Letter to the editor: Gun ownership and freedom
Rights can be considered to be individualistic or society-wide. The Founding Fathers, understanding that individual rights don’t actually lead to freedoms, wrote the Bill of Rights to provide the American society with certain freedoms.
Take the Second Amendment. When people cite it as justification for our lax gun laws, they mention the phrase, “the right of the people to keep and bear arms, shall not be infringed.” However, they often fail to include the first part of the statement: “A well regulated Militia, being necessary to the security of a free State.” In the 1700s, the U.S. did not have an Army or Navy. In fact, our founders were wary of a standing army. They felt that it leads to forever wars. Without a standing army, we needed a citizen’s army, a militia, to protect the free state, hence the Second Amendment.

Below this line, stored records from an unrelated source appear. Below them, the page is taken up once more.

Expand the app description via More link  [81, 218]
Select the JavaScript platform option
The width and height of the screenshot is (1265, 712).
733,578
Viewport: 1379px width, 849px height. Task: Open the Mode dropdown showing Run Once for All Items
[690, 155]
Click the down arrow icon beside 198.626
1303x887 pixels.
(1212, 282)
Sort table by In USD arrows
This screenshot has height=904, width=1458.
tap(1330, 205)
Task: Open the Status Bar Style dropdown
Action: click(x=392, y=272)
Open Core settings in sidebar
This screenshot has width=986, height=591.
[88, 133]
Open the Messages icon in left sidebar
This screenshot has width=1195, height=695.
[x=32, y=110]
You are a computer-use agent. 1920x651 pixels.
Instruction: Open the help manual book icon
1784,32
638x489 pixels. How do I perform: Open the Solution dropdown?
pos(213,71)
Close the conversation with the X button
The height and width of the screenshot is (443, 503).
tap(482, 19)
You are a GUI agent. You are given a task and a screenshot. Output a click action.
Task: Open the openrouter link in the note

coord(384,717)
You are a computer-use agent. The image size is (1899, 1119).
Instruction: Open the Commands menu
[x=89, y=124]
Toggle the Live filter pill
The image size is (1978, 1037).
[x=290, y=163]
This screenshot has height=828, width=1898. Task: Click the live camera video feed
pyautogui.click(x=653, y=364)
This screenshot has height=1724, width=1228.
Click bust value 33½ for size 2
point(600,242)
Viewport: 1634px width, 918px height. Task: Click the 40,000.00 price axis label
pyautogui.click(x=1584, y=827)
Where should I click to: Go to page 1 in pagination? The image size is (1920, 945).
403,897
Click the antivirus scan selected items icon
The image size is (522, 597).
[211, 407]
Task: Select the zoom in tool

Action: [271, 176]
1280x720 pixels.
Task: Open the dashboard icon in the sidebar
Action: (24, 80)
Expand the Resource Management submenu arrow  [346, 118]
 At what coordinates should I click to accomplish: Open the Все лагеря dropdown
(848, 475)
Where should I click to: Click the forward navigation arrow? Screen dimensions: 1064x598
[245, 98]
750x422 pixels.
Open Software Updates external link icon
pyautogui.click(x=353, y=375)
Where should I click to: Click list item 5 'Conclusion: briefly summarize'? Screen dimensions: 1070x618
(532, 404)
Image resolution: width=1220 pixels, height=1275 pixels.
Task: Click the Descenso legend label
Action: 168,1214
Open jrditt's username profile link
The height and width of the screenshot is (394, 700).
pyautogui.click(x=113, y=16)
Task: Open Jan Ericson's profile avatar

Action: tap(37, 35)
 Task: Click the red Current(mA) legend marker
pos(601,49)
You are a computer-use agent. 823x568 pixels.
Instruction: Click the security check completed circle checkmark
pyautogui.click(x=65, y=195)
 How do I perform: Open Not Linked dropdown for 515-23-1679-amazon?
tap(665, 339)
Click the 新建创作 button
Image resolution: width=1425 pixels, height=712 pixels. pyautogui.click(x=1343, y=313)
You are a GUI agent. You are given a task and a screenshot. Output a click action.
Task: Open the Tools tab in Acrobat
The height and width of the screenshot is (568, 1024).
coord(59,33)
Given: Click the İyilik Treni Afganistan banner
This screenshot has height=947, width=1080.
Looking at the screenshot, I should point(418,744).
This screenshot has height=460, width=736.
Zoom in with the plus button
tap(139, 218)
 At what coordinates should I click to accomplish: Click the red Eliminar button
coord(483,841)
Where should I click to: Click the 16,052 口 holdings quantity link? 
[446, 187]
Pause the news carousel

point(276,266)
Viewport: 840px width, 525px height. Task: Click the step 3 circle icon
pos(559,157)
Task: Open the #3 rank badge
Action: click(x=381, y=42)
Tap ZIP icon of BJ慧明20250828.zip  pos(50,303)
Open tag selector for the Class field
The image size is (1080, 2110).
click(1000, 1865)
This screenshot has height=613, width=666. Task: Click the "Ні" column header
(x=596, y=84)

The U.S. now has the largest standing army in the world. We also have a police force, National Guard and Department of Homeland Security with several branches. We, as a society, have the freedom to lead our lives in peace because of the security provided by these forces. Individual gun ownership would not result in any more freedoms beyond the very narrow freedom to own a gun. And the word militia has been coopted by domestic terrorist organizations to conceal their real agenda to ignore or overthrow the government, and to take away freedoms from citizens they do not consider to be “real” Americans.